PROBLEM DESCRIPTION >> Go through the data and retrieve each line that includes the string "agent".
★ ★ ★ ★
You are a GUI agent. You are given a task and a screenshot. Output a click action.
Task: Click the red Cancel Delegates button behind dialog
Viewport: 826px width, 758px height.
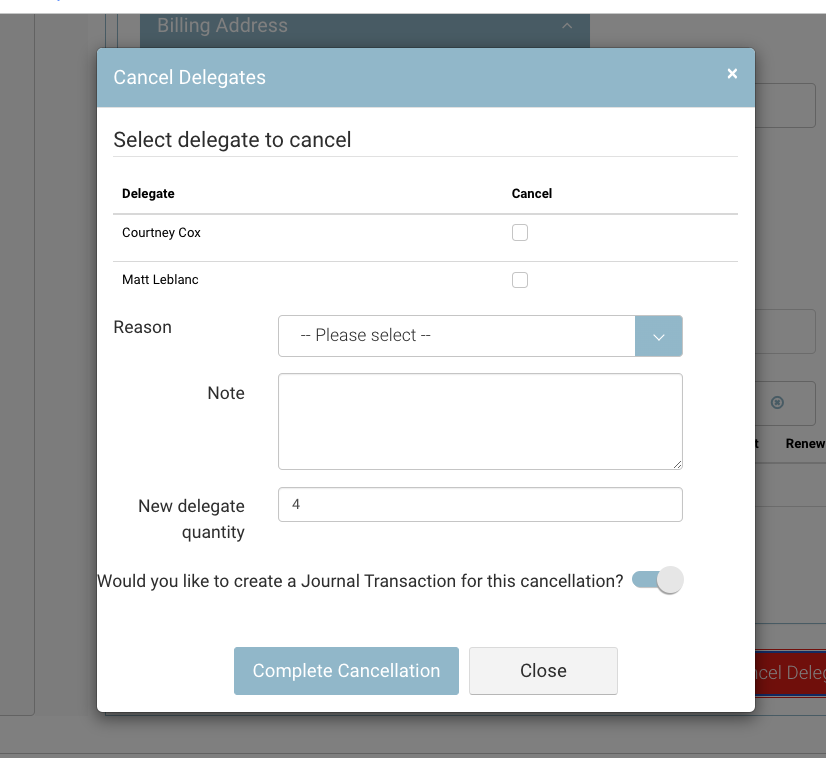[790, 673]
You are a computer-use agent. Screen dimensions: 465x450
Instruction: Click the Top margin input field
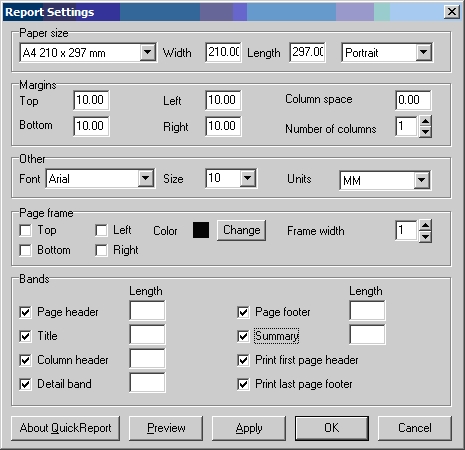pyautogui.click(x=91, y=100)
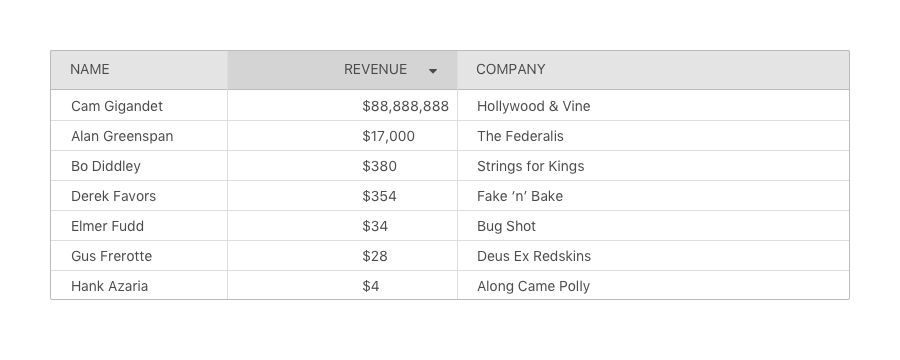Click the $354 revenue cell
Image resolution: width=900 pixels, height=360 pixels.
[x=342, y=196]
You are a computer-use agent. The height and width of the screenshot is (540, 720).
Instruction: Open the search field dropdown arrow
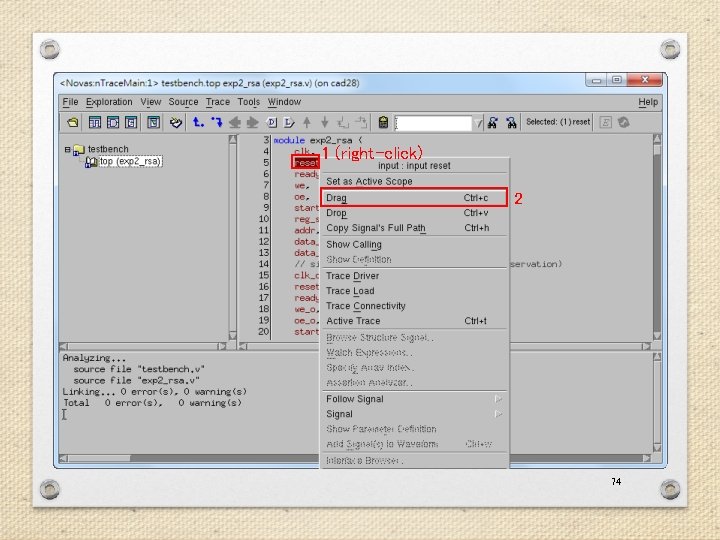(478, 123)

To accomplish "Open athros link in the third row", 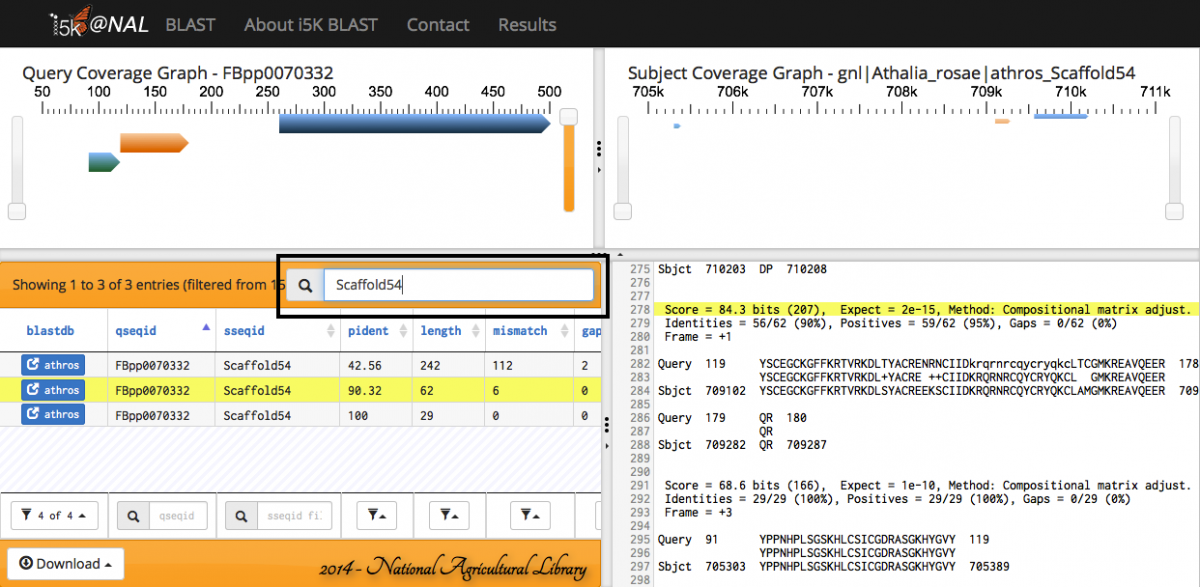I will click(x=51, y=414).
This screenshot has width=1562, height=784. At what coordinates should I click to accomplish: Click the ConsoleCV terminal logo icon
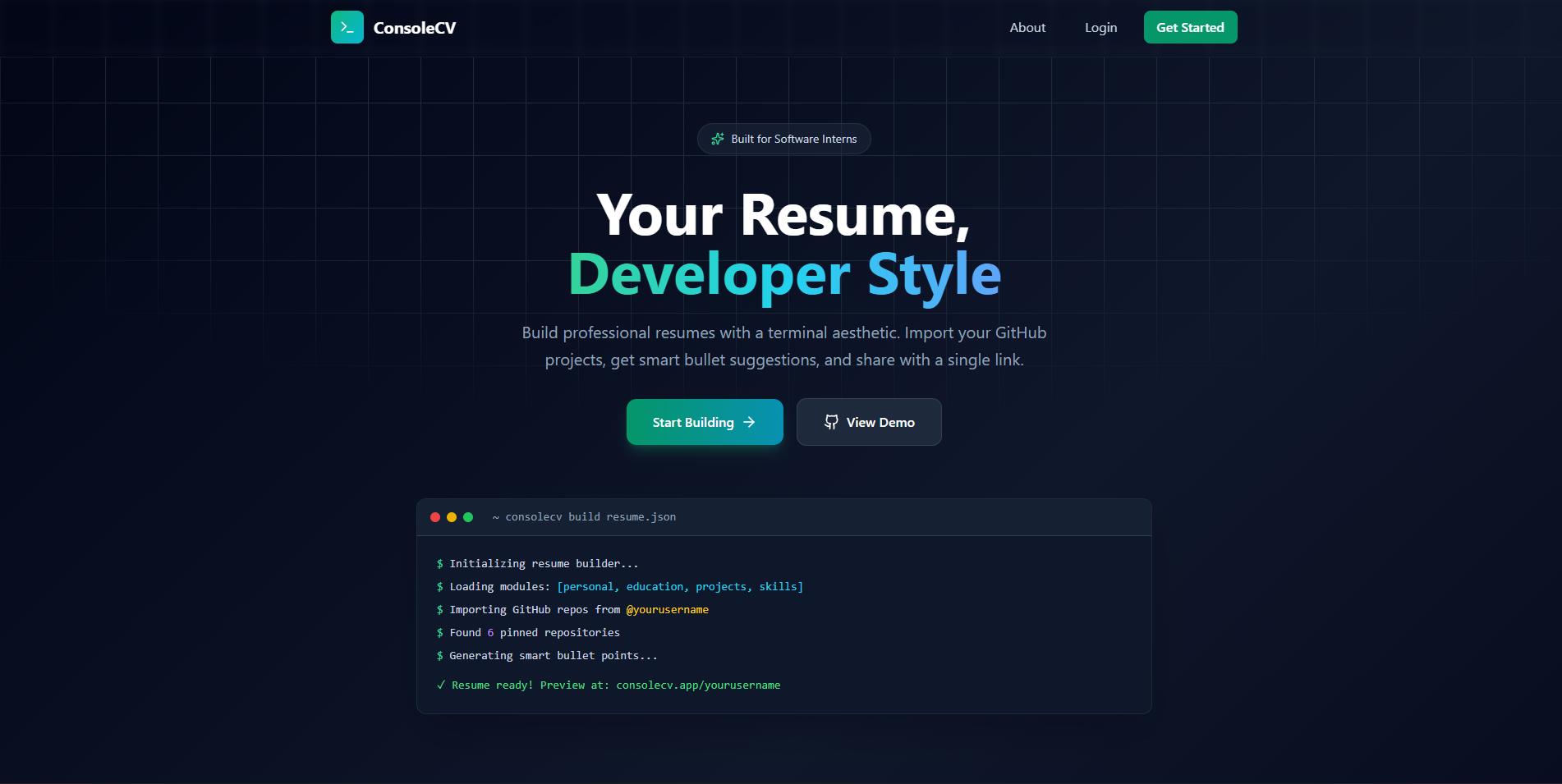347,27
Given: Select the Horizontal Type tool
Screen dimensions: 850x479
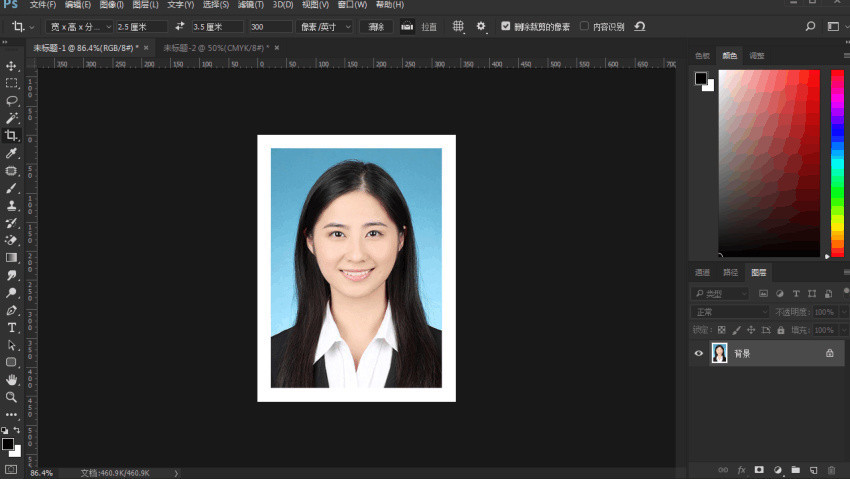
★ ★ ★ ★
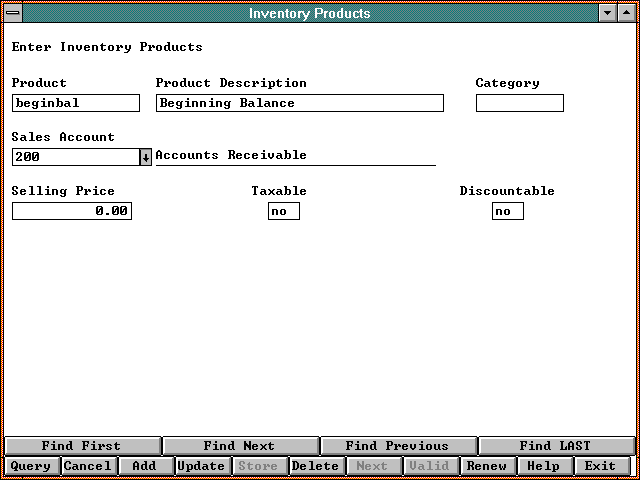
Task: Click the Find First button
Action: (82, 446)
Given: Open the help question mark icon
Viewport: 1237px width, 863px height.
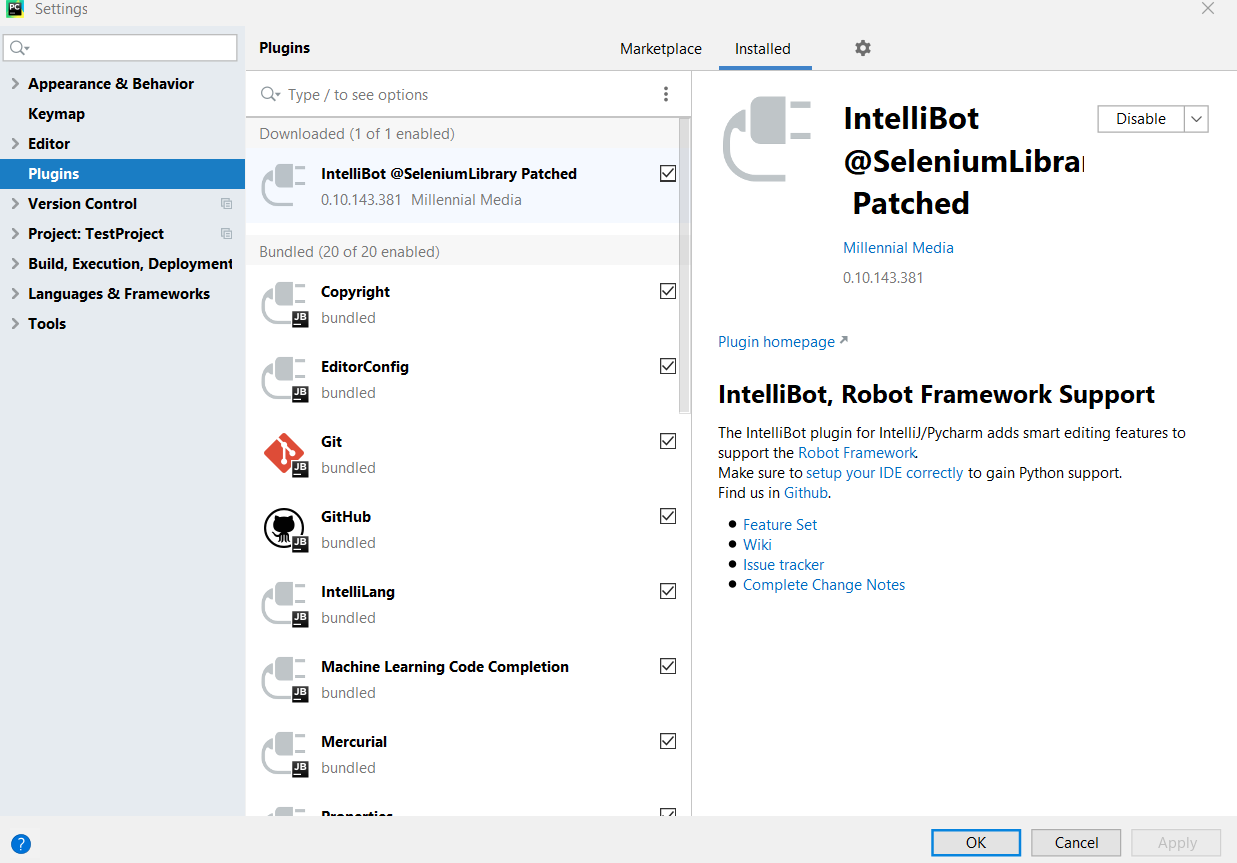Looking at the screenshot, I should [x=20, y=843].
★ ★ ★ ★
WRITTEN SOLUTION >>
You are a GUI agent. You are given a task and a screenshot. Output a click action.
You are a computer-use agent. Screen dimensions: 465x450
You are a computer-use agent. The height and width of the screenshot is (540, 720).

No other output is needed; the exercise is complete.